• [WORK TO DO]: Starting at the line containing "Identify the location of Letter" and running through the end of the lines, write those lines out again with 126 added to every coordinate in the answers.

-- Begin DATASET --

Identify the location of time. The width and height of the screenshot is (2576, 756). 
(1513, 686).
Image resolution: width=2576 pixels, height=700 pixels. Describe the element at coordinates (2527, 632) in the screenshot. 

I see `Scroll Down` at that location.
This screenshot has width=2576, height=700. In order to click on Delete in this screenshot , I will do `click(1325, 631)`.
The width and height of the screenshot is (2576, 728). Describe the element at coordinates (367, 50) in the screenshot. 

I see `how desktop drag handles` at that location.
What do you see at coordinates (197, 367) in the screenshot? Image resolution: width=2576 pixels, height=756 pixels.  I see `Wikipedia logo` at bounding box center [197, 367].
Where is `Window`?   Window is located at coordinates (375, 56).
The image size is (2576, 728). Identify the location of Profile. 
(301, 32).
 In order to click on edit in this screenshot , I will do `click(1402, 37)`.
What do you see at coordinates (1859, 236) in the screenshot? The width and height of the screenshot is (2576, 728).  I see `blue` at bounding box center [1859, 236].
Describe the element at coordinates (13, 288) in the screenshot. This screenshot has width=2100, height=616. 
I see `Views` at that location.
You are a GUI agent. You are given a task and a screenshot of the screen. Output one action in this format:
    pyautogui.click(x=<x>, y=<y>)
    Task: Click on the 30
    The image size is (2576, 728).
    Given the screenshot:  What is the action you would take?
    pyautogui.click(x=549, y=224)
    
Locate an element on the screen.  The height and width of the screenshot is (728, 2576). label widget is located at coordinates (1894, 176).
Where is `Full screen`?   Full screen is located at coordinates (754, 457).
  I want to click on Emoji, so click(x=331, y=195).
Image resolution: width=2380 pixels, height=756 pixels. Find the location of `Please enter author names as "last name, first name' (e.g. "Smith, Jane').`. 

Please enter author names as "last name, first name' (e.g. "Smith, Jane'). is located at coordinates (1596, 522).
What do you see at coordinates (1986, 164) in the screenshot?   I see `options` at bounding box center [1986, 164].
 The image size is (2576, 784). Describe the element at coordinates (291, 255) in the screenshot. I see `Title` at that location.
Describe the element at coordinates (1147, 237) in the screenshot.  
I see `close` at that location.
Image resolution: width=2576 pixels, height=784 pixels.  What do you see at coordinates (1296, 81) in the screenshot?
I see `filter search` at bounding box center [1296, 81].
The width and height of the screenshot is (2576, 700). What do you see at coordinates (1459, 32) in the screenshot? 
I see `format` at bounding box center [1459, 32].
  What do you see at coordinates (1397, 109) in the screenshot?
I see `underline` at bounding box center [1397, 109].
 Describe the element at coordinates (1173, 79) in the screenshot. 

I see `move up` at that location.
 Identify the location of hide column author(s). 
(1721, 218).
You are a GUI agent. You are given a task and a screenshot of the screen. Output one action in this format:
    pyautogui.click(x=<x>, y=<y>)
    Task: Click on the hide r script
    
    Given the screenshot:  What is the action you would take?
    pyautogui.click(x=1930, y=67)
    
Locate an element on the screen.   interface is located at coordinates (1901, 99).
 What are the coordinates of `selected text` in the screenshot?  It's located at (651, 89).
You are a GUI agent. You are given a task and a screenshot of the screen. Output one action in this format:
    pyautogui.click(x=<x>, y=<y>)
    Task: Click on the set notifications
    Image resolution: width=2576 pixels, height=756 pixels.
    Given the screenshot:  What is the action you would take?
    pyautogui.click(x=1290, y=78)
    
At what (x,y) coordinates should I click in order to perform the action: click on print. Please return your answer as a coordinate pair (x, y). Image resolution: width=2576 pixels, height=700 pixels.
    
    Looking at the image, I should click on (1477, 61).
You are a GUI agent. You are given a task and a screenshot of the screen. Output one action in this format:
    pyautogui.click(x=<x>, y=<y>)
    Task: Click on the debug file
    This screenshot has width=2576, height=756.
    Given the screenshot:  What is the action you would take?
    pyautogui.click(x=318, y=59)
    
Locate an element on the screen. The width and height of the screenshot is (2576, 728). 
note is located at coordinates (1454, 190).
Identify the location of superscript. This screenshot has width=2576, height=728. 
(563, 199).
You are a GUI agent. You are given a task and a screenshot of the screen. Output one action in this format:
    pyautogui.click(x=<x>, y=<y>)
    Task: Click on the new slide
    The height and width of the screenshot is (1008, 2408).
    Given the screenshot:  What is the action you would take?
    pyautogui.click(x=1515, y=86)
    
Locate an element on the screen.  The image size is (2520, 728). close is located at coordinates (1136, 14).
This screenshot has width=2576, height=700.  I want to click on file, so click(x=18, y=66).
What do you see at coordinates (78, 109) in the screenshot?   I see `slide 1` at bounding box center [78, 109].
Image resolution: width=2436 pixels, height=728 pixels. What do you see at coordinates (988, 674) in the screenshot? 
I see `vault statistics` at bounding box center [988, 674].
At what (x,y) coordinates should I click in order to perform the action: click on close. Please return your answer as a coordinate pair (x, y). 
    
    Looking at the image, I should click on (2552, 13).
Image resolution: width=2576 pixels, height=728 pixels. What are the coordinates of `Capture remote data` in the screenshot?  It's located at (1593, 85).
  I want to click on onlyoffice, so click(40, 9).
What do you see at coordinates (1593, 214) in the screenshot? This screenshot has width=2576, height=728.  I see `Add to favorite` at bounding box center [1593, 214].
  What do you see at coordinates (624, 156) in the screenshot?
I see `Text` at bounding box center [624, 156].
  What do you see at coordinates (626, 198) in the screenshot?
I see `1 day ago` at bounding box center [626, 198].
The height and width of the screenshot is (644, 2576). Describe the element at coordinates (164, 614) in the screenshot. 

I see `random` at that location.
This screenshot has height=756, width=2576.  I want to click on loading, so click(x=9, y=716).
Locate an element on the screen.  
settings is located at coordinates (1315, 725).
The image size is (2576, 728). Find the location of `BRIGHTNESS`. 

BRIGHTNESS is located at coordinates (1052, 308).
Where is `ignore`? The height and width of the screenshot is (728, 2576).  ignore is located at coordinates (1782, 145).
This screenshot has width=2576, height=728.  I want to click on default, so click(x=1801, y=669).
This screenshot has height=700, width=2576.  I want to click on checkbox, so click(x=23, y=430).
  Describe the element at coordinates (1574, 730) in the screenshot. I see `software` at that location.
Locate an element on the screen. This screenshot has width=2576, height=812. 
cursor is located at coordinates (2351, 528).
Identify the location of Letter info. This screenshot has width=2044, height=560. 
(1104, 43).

-- End DATASET --

• [THE RESPONSE]:
Identify the location of Letter info. This screenshot has width=2044, height=560. 
(1230, 169).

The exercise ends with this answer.